Eine der subtileren, doch gravierenden Konsequenzen ist, dass das Umfeld möglicherweise nie wirklich versteht, was die Autistin bzw. der Autist tatsächlich braucht. Wenn das Masking unbemerkt bleibt, nehmen Familie, Lehrkräfte, Freundinnen und Freunde, Kolleginnen und Kollegen oft fälschlicherweise an, dass alles in Ordnung ist. Diese Annahme kann dazu führen, dass notwendige Unterstützungen und Anpassungen, die den Alltag erleichtern könnten, unterbleiben.
Ohne die angemessenen Hilfen müssen sich Autistinnen und Autisten dann weiterhin anstrengen, den Erwartungen ihres sozialen und beruflichen Umfelds gerecht zu werden, was den Druck und die psychische Belastung weiter erhöht. Das Gefühl von Isolation und Unverstandenseins verstärkt sich weiter, weil die wirklichen Bedürfnisse gar nicht erst bemerkt werden.
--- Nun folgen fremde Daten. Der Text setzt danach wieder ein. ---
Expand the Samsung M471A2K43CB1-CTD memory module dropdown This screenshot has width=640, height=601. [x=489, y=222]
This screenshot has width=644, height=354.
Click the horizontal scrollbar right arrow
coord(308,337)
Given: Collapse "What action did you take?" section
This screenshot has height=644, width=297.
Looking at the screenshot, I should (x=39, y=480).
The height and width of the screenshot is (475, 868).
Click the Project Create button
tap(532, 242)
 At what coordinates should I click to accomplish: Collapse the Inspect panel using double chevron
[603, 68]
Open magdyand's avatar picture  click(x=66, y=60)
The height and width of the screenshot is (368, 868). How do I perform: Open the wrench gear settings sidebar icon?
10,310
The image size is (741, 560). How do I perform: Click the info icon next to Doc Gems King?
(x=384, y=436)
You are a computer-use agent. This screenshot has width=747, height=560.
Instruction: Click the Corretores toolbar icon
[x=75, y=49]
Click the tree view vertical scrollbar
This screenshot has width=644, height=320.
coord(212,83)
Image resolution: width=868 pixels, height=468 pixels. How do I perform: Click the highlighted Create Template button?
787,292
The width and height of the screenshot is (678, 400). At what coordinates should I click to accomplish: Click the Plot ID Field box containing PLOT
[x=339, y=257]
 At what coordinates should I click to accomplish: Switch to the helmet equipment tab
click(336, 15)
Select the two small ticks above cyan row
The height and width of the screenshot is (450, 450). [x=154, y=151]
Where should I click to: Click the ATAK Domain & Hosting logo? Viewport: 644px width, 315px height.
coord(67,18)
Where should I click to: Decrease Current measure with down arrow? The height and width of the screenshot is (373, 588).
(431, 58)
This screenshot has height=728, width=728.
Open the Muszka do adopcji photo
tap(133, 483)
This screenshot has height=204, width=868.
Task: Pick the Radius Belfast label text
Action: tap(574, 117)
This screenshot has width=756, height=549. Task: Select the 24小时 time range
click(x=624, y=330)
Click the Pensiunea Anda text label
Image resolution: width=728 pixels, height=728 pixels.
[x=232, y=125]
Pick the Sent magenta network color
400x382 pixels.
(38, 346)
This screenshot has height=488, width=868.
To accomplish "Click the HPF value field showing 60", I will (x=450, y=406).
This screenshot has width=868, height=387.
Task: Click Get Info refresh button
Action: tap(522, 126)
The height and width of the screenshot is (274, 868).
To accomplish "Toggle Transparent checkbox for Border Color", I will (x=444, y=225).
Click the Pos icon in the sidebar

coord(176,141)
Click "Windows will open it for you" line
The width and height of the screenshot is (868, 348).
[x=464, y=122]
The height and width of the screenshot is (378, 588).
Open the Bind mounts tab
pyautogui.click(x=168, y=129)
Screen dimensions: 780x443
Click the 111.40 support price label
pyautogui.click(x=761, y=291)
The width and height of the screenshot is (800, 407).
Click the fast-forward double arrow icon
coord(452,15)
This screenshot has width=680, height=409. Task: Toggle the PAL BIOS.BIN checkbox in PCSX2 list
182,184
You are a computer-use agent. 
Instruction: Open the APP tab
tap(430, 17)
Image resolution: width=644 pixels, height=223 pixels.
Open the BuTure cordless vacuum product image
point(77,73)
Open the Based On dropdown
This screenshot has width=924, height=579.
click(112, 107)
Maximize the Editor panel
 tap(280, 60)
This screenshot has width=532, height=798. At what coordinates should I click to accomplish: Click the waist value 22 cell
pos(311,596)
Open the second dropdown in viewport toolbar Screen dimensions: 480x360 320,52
Nicht alle Autistinnen und Autisten können maskieren

Nicht alle Autistinnen und Autisten sind in der Lage, Masking-Techniken anzuwenden. Dies gilt insbesondere für diejenigen, die intensivere Ausprägungen der Diagnosekriterien zeigen oder über eingeschränkte Handlungskompetenzen und weniger kognitive Möglichkeiten verfügen.
Eine Autistin sagte mal über meinen Sohn: „Ich kenne niemanden, der so unmittelbar, so direkt, so impulsiv und kompromisslos ehrlich ist, wie Dein Niklas. Von Maskieren keine Spur. Aber dadurch ist die Teilhabe für ihn auch so extrem schwierig.“
Und genauso ist es. Masking ist für ihn und viele andere Autistinnen und Autisten schlichtweg nicht umsetzbar, ob sie es nun wollten oder nicht. Die Anpassung des eigenen Verhaltens an soziale Normen und Erwartungen erfordert ein hohes Maß an Selbstregulierung und sozial-kognitiven Fähigkeiten. Diese Fähigkeiten sind bei ausgeprägterem Autismus häufig nahezu unmöglich.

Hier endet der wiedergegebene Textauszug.